The question now is how much longer Mr Musk and Tesla can continue to defy auto industry convention in trying to stay so far ahead of the competition. A major point of contention is the Autopilot feature and the decision to make it available to car owners while it was in "beta test" mode - a term typically applied to software that a company releases on an experimental basis.
PROMISING TOO MUCH?
They've always had this attitude of invincibility and perhaps promising more than their cars can deliver... But what can they say about a self-driving car that drove straight into a tractor-trailer?
MR JOSEPH PHILLIPPI, president of consulting firm AutoTrends.
"I can't think of another example of anything like this delivered in a beta phase in the automotive world," said Mr Ron Montoya, an analyst with auto research firm Edmunds.com. "Everything is tested up and down before it comes out."
Even some Tesla owners, many of whom can be cultishly devoted to the brand, question whether the self-driving technology is as safe as advertised.
"It gives you a false sense of security," said Mr Pete Cordaro, a Model S owner who used Autopilot in a loaner when his Tesla vehicle was being repaired. "You get comfortable and think you can take your hands off the wheel, but you really can't."
The death in May of Mr Joshua Brown, 40, of Canton, Ohio, was the first known fatality in a vehicle being operated by computer systems.
Auto industry executives and analysts wondered aloud whether Tesla had miscalculated by introducing a self-driving feature that was perhaps not ready to live up to Mr Musk's pronouncements.
In April, he told a conference in Norway: "The probability of having an accident is 50 per cent lower if you have Autopilot on."
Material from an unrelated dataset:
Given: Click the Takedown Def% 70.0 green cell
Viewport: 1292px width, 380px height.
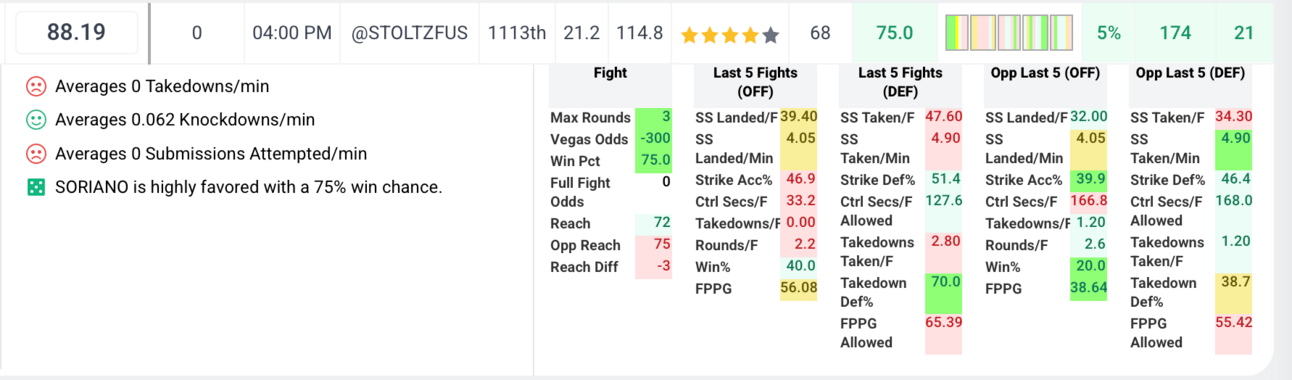Looking at the screenshot, I should tap(944, 293).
Tesla declined to comment, but critics were not so reticent.
"They've always had this attitude of invincibility and perhaps promising more than their cars can deliver," said Mr Joseph Phillippi, president of consulting firm Auto- Trends. "But what can they say about a self-driving car that drove straight into a tractor-trailer?"
After minor recalls on Tesla cars this year, the company's quality controls were already being called into question, as was Mr Musk's ability to adequately oversee Tesla while pursuing other grand plans that include a proposal two weeks ago to merge the company with his solar energy company, SolarCity.
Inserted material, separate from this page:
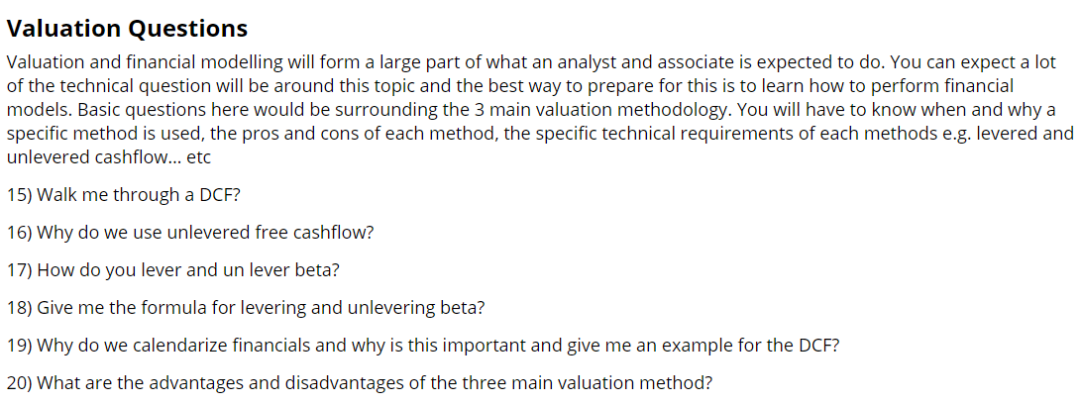
Task: Click question 20 on three main valuation method
Action: coord(360,382)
Other automakers and technology companies at work on self-driving vehicles that are years away from the commercial market expressed concerns that the Florida death could cast a pall over their field - and even prompt federal regulators to rush to write restrictive rules on the technology before any of their cars even take to the road. Executives at the rival companies declined to comment publicly.
But Mr Phillippi noted that most car companies had already tempered expectations and predicted a conservative timetable for the availability of self-driving vehicles.
"You talk to the traditional automakers, and they say we are five years away from being able to let go of the wheel and the car will drive itself," he said. "It may be time for Mr Musk to back off too."
With a federal investigation under way, Tesla has declined to respond to many questions about the Florida crash, including why it did not make details of the accident public for nearly two months - and then not until regulators announced their inquiry.
A spokesman for the National Highway Traffic Safety Administration declined to say why the agency had waited until late last month to begin a formal inquiry into an accident that happened in May or why it did not require Tesla to notify owners about a possible problem.
For now, Tesla continues to characterise the system as a safety improvement.
When asked by one Tesla owner about whether he expected to keep adding new technology to the Model S, Mr Musk responded: "We are always going to keep improving the product."
But what he did not mention at all was the Florida accident, which had occurred three weeks earlier.